┌─ Source material

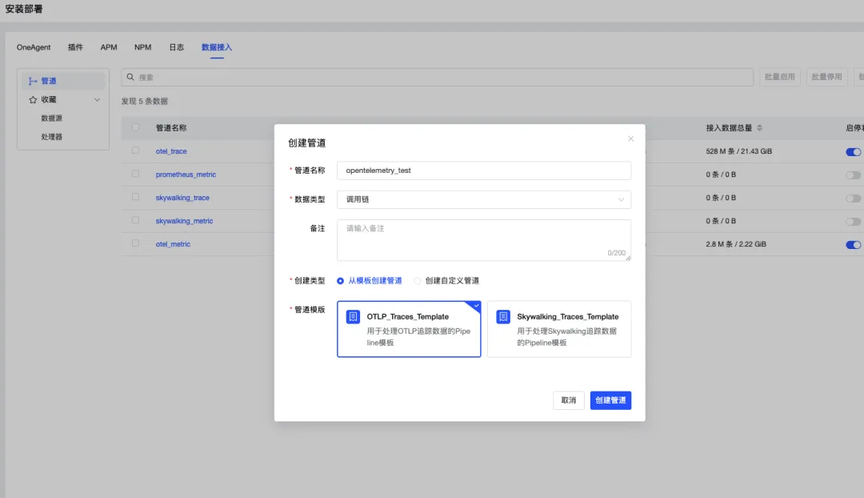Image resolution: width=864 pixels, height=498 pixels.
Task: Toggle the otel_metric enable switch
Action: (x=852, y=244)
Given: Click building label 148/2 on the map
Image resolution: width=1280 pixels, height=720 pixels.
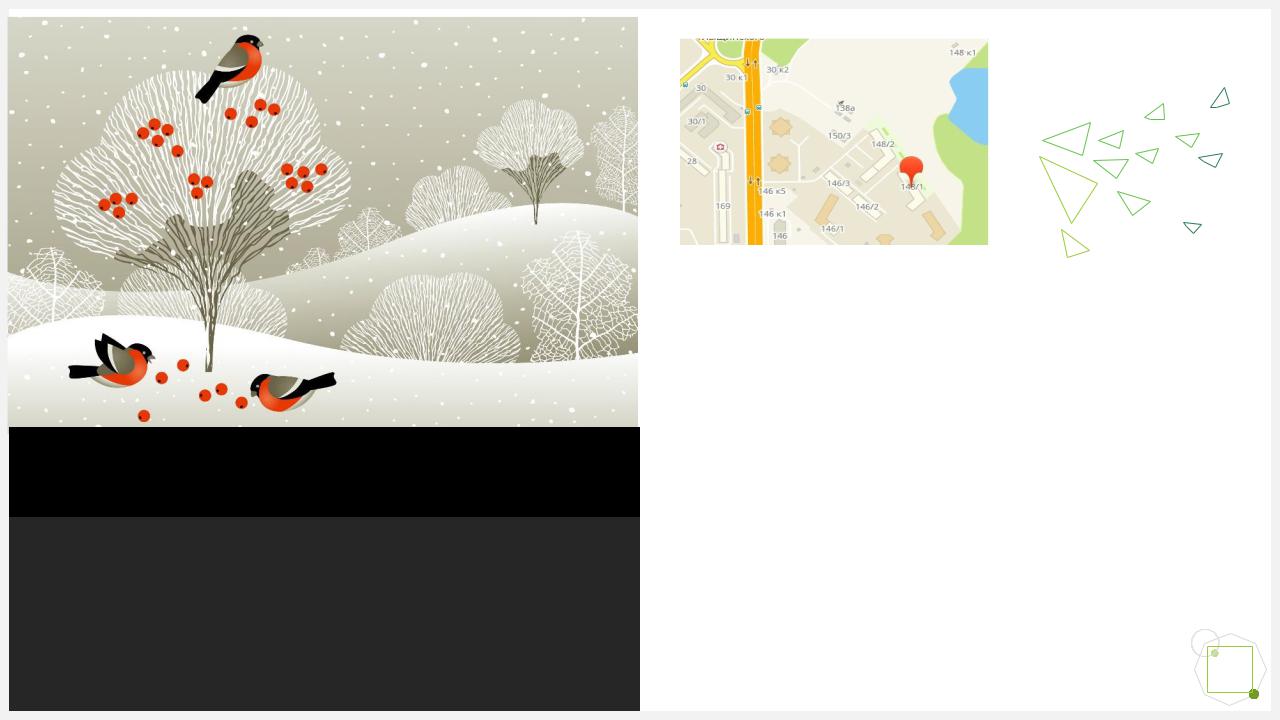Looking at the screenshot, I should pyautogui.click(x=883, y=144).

└─

● To be done
Quote all of the rows above word for word, leaving out the pictures.

● Output below
Image resolution: width=864 pixels, height=498 pixels.
Task: Toggle the otel_metric enable switch
Action: (x=852, y=244)
Given: Click building label 148/2 on the map
Image resolution: width=1280 pixels, height=720 pixels.
Looking at the screenshot, I should pyautogui.click(x=883, y=144).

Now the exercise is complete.